The S2S sub option only works in on-premises SharePoint environments.

When authenticating via OAuth in an S2S scenario the TokenHelper::GetS2SAccessTokenWithWindowsIdentity method is used to return the access token for the SharePoint Add-in. The access token allows the SharePoint Add-in to perform any operations the SharePoint Add-in is granted in the SharePoint Add-in manifest.

This option does not execute code on behalf of a user and therefore may not be appropriate for all scenarios.

When is it a good fit?

When you need to elevate privileges in a SharePoint S2S scenario this is a good option because this option works with S2S and is very easy to implement.

Getting Started

The following article demonstrates how to use AllowAppOnlyPolicy with S2S.

ACS sub option

The ACS sub option work in on-premises and Office 365 SharePoint environments.

When authenticating via OAuth in an ACS scenario the TokenHelper::GetAppOnlyAccessTokenmethod is used to return the access token for the SharePoint Add-in. Then, the TokenHelper::GetClientContextWithAccessToken method is invoked to return the client context necessary to perform any operations the SharePoint Add-in has permission to do based on the permissions granted in the SharePoint Add-in manifest.

This option does not execute code on behalf of a user and therefore may not be appropriate for all scenarios.

When is it a good fit?

When you need to elevate privileges in a SharePoint ACS scenario this is a good option because this option works with ACS and is very easy to implement.
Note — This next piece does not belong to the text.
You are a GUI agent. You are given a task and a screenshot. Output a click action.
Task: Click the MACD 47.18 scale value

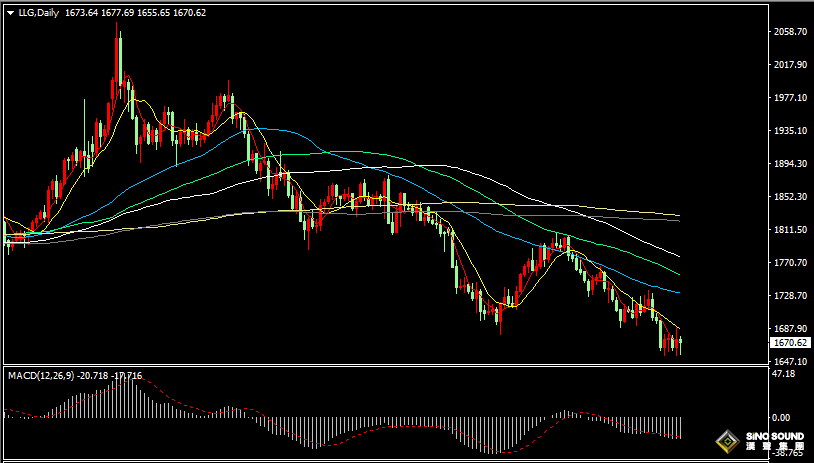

This option is a good fit when you have an on-premises SharePoint environment that has an established trust with ACS. This is your only OAuth option when you have a Office 365 SharePoint environment.

Getting Started

The following article demonstrates how to use AllowAppOnlyPolicy with ACS.

Important

Azure Access Control (ACS), a service of Azure Active Directory (Azure AD), will be retired on November 7, 2018. This retirement does not impact the SharePoint Add-in model, which uses the https://accounts.accesscontrol.windows.net hostname (which is not impacted by this retirement). For more information, see Impact of Azure Access Control retirement for SharePoint Add-ins.

Service Account

In this pattern, the SharePointOnlineCredentials class is used to establish the context of a user that executes code.

When is it a good fit?

When you need to execute code on behalf of a specific user (service account) this is a good option because it performs actions on the user's (service account) and the SharePoint Add-in's permissions.

Getting Started

The following article demonstrates how the SharePointOnlineCredentials class is used to establish the context of a user that executes code.

Related links

Related PnP samples

Applies to

  • Office 365 Multi Tenant (MT)
  • Office 365 Dedicated (D) partly
  • SharePoint 2013 on-premises – partly

Patterns for dedicated and on-premises are identical with SharePoint Add-in model techniques, but there are differences on the possible technologies that can be used.